For every line in the records that has the word "screenshot", make a copy.

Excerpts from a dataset
______
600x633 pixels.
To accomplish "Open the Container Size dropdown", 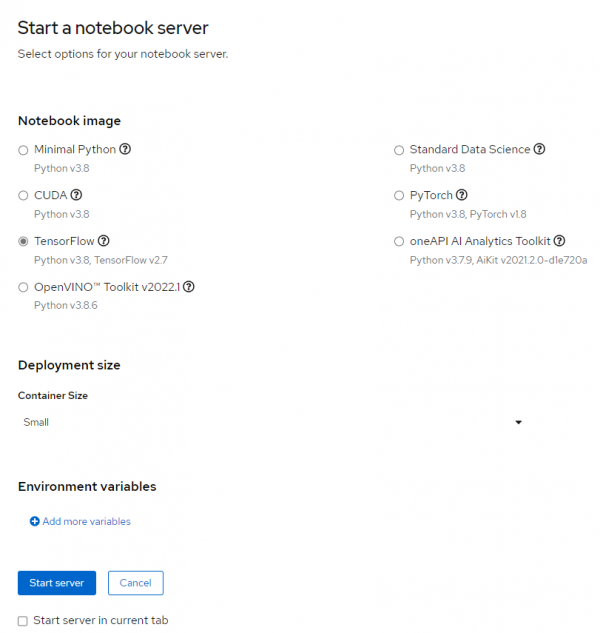I will pyautogui.click(x=272, y=422).
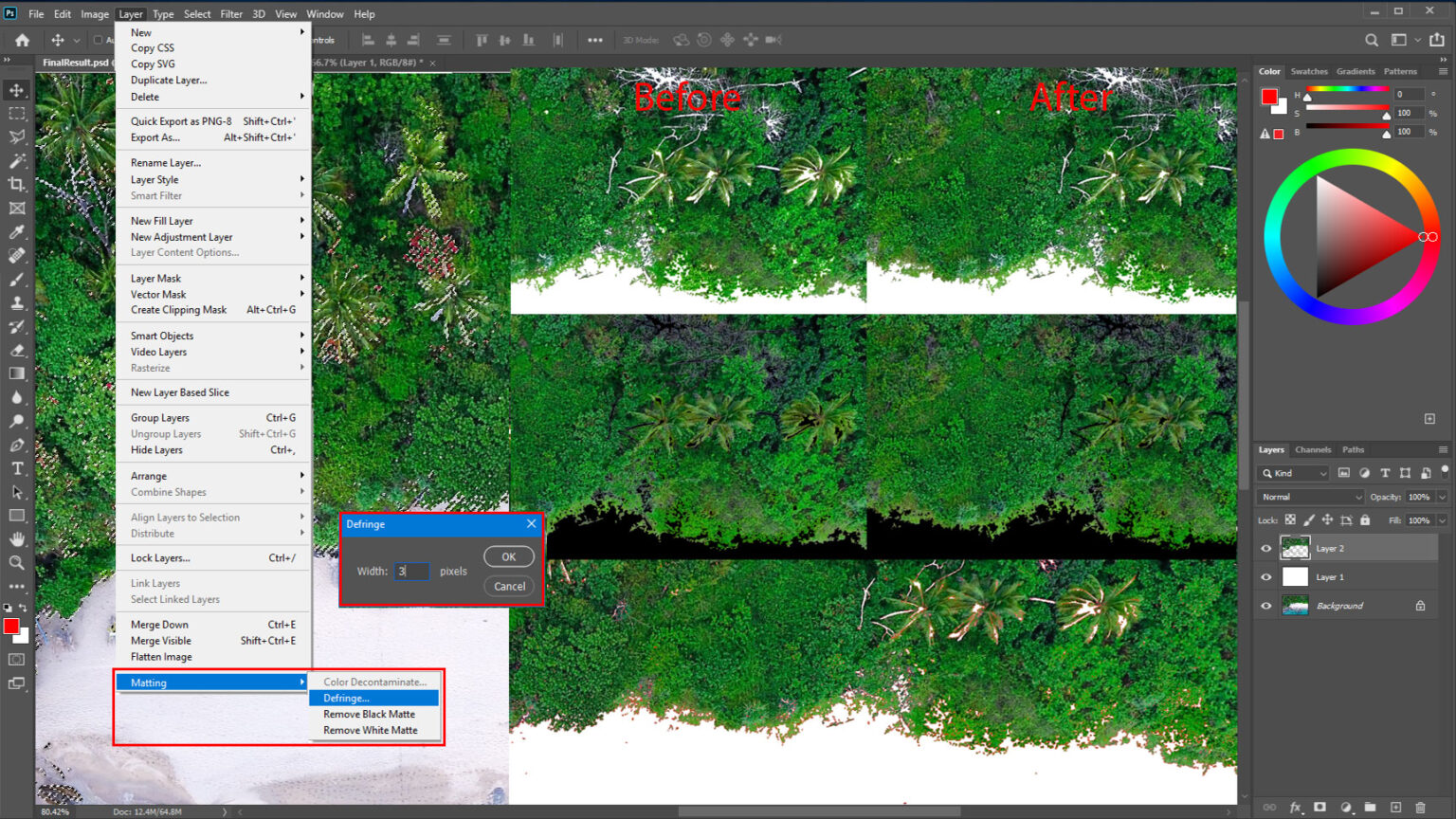
Task: Add a new layer mask
Action: (1320, 808)
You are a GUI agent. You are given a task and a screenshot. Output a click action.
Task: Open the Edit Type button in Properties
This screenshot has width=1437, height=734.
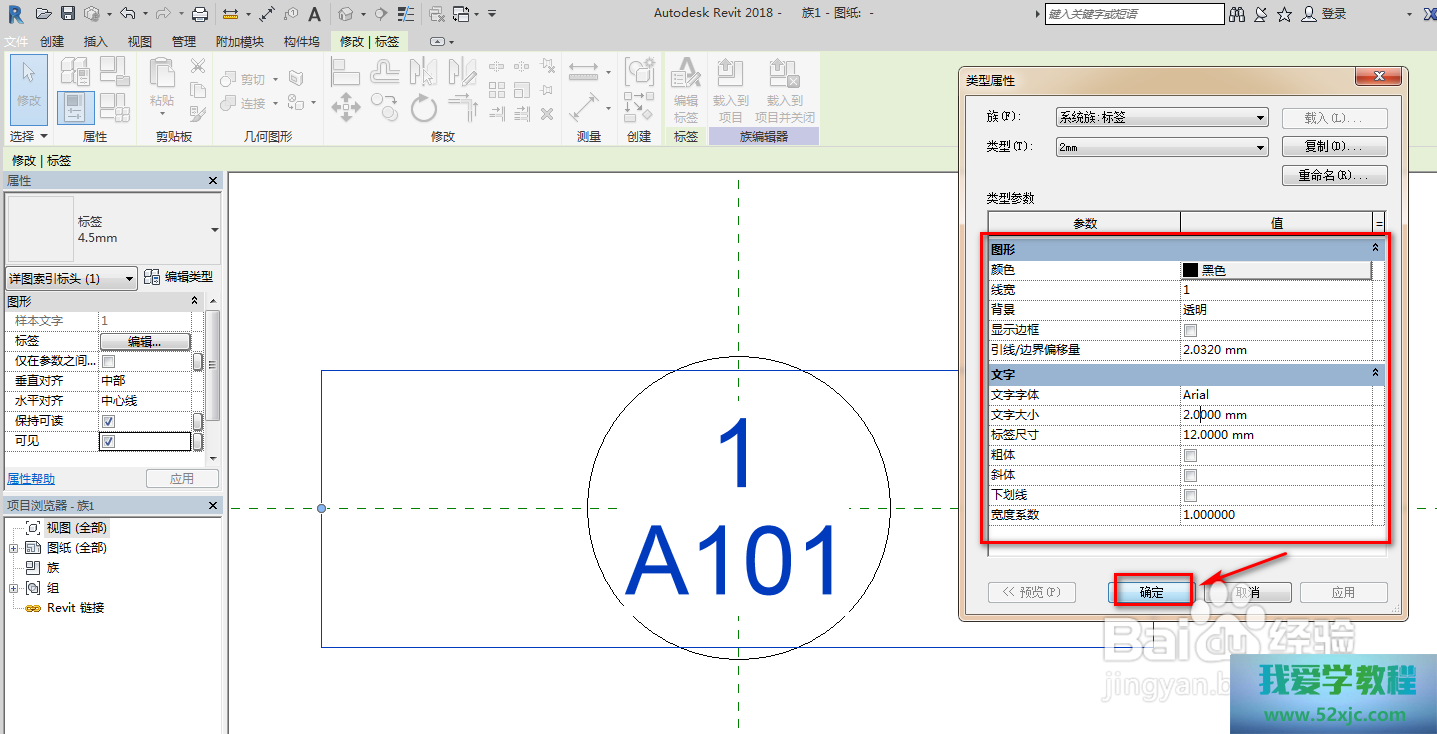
______
● Answer to the exercise
You are a GUI agent. You are given a task and a screenshot. Output a click action.
This screenshot has width=1437, height=734.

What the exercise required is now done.